Mlliyet Milliyet Blog Milliyet Blog
 
Facebook Connect
Blog Kategorileri
 

07 Haziran '08

 
Kategori
Etkinlikler / Festivaller
 

İstanbul'da yağmur altında Jethro Tull dinlerken...

İstanbul'da yağmur altında Jethro Tull dinlerken...
 

Jethro Tull, 1968'de This Was ile ilk albümünü çıkardığında ben daha doğmamıştım. İkinci albümü Stand Up ise benim doğum yılım 1969'a rastlıyor, sanki "hadi ayağa kalk" diyordu.
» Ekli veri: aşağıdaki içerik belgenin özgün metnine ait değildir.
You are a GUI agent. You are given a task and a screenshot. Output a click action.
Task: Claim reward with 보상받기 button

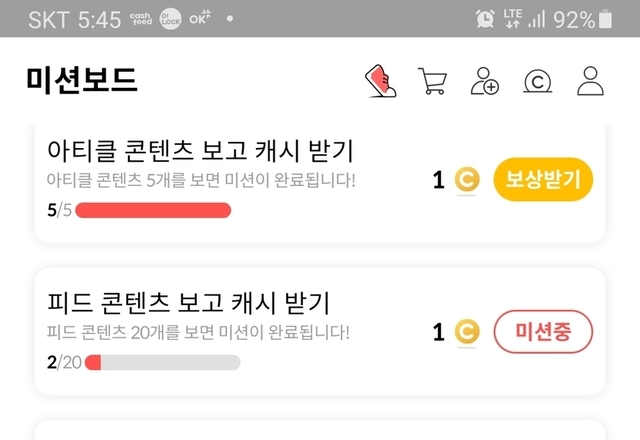pyautogui.click(x=543, y=180)
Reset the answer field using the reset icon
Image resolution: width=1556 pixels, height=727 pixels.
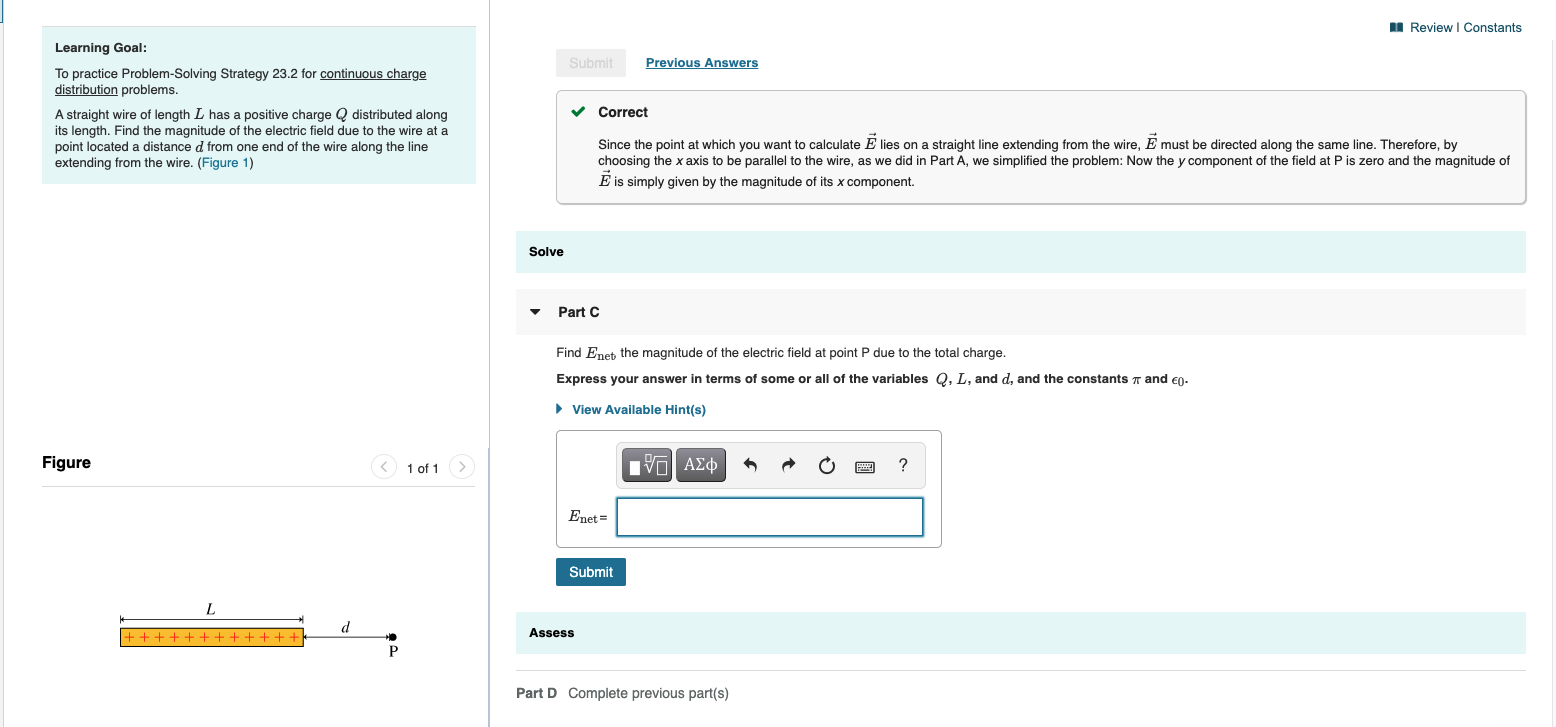click(x=826, y=464)
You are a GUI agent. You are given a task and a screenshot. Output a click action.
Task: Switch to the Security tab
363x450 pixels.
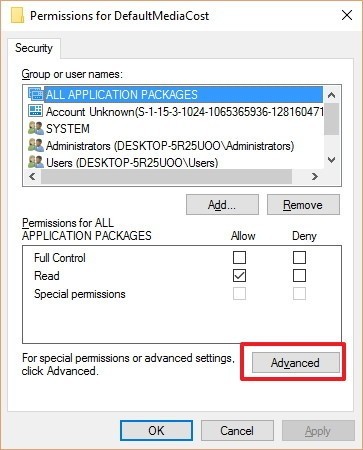[34, 48]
Ian Anderson grubunun 40. yılı nedeniyle dünya turnesinde; doşaştığı kentlerden bir tanesi de İstanbul. Dün gece ikinci bölümü yağmur altında geçen performansını izlerken neredeyse aynı yaşta olduğumuz Jethro Tull ile kesişmemi düşündüm.

İki sene önce yine bir haziran akşamı saatlerce ayakta beklediğim Roger Waters'ın, gitarına ilk vurduğunda çıkardığı sesle birlikte müzik dünyama kattığı zenginliği ve duygusallığımı nasıl şekillendirmiş olduğunu düşünmüştüm.

Jethro Tull da yıllar önce işte böyle haziran, temmuz, ağustas aylarındaki gençlik yalnızlığımın gecelerinde; tırnaklarıyla dokunduğu gitarının metal sesini ve sanki ruhunu üflediği o olağanüstü flüt ezgilerini dinlerken bambaşka yerlere doğru yolculuğa çıkıyordum.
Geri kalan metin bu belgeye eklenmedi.